Sempre tive a consciência do quanto o futuro não me reservaria a dádiva de ser um jogador. Restou-me cursar a faculdade de jornalismo, com o intuito de estar próximo aos meus ídolos, nas coberturas esportivas como repórter, e quem sabe, até narrar um gol.

Além disso, sou da leva de alguns milhões de torcedores que cresceram sem poder ver o escrete periodicamente no estádio ou na TV. Na minha cidade interiorana, Mariana, a imagem do jogo, o gol simples ou a emoção de uma vitória só chegavam pelas ondas do rádio, na voz de Alberto Rodrigues, o “Mais Vibrante do Brasil”.

Não por menos, ao lado de Salomé – a maior torcedora do mundo, ele se tornou o meu grande ídolo na história do Cruzeiro. Colado aos dois (Salomé e Alberto), estão Balu, Ninão Fantoni, Careca, Geraldo II e o Mestre da Gentileza, Dirceu Lopes. Em sua extensa carreira, Alberto Rodrigues construiu em nosso imaginário mais de 4.000 gols do Cruzeiro. Graças a esse monstro sagrado do rádio brasileiro, para mim, o futebol tem som, poesia e alma.





Nessa semana, a Rádio Itatiaia, última e mais longa casa de Alberto Rodrigues, anunciou seu desligamento. Não há aqui qualquer intenção de questionar a decisão da empresa, mas, sim, a de lamentar – com o coração partido – o fim dessa era. Nenhum outro ídolo cruzeirense foi titular por tanto tempo. O recorde do goleiro Fábio passa longe da marca da “Voz do Cruzeiro”. Desde o final da década de 1970, era dele a titularidade absoluta nas narrações de nossas pelejas mundo afora.

A grande maioria da torcida, principalmente os mais jovens, que nem rádio escutam mais, talvez não entenderão a importância de Alberto Rodrigues para a formação e aglutinação da torcida do Cruzeiro entre as décadas de 1980 e 2010. A mesma desinformação deve povoar a atual administração do clube. Porém, seria de um gesto de extrema grandiosidade a instituição render a ele uma homenagem oficial. Algo revolucionário, justo e marcante.

Plínio Barreto, Salomé, Felício Brandi, Pablito, Roberto Batata, Niginho Fantoni e Zé Carlos. Além da obviedade por terem sido cruzeirenses apaixonados, todos carregaram uma segunda marca em comum. A de só terem recebido justas homenagens por suas dedicações (no caso, ao Cruzeiro Esportes Clube) depois do ostracismo, da aposentadoria ou mesmo da morte, fosse ela trágica ou inesperada.
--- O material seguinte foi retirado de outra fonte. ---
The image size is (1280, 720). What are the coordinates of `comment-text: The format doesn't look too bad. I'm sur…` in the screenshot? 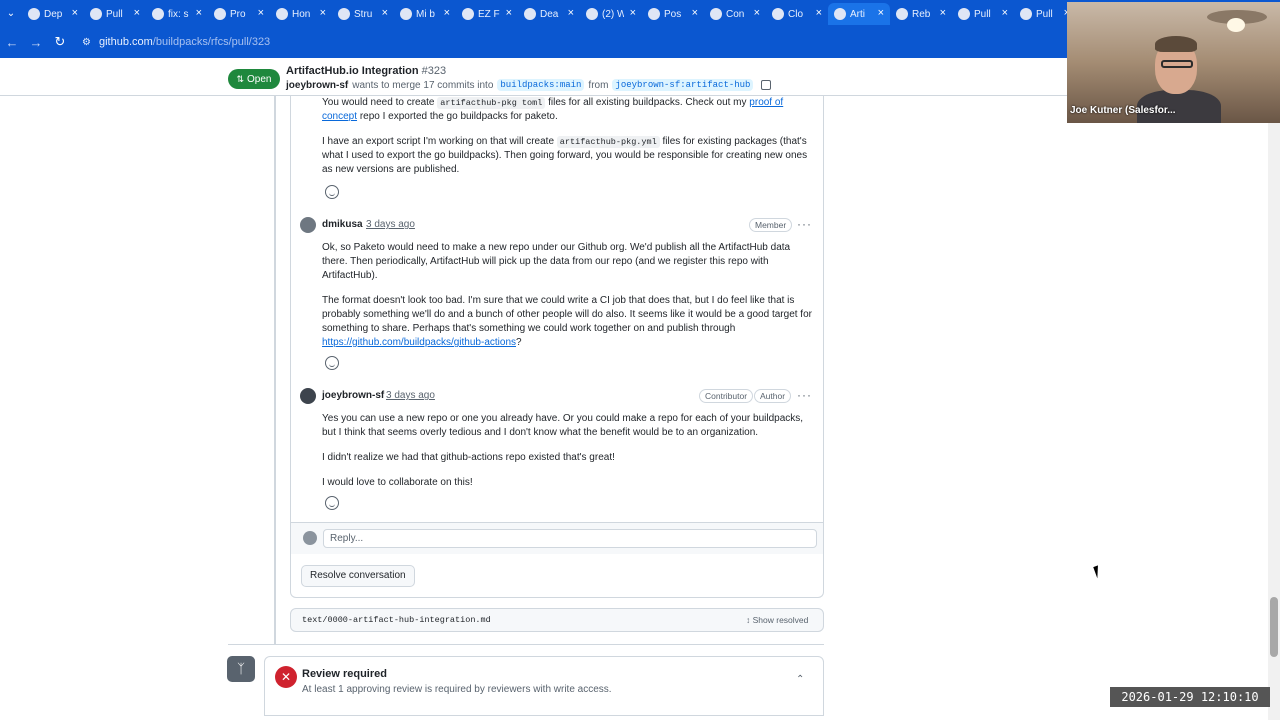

Mudar essa cultura de adiar reconhecimentos, de desdém aos mais velhos ou de desprezo pela história é praticamente impossível devido à natureza humana do imediatismo e do mercantilismo das SAFs. Porém, alguns gatilhos poderia reverter essa infeliz lógica de “forma notável”.

Em 2023, Alberto Rodrigues completará 60 anos narrando partidas de futebol; a esmagadora maioria, do Cruzeiro. Não na Itatiaia, onde a missão, agora, está com outro gênio da narração esportiva, meu amigo Pequetito. Mas fica a pergunta quase utópica: não seria magnífico o próprio clube convidar Alberto Rodrigues, a Voz do Cruzeiro, para um jogo de despedida, onde sua narração da peleja reverberasse não só pelas ondas do rádio, mas também pelos alto-falantes do Mineirão? Para milhões de cruzeirenses, certamente, seria “uma alegria incontida”.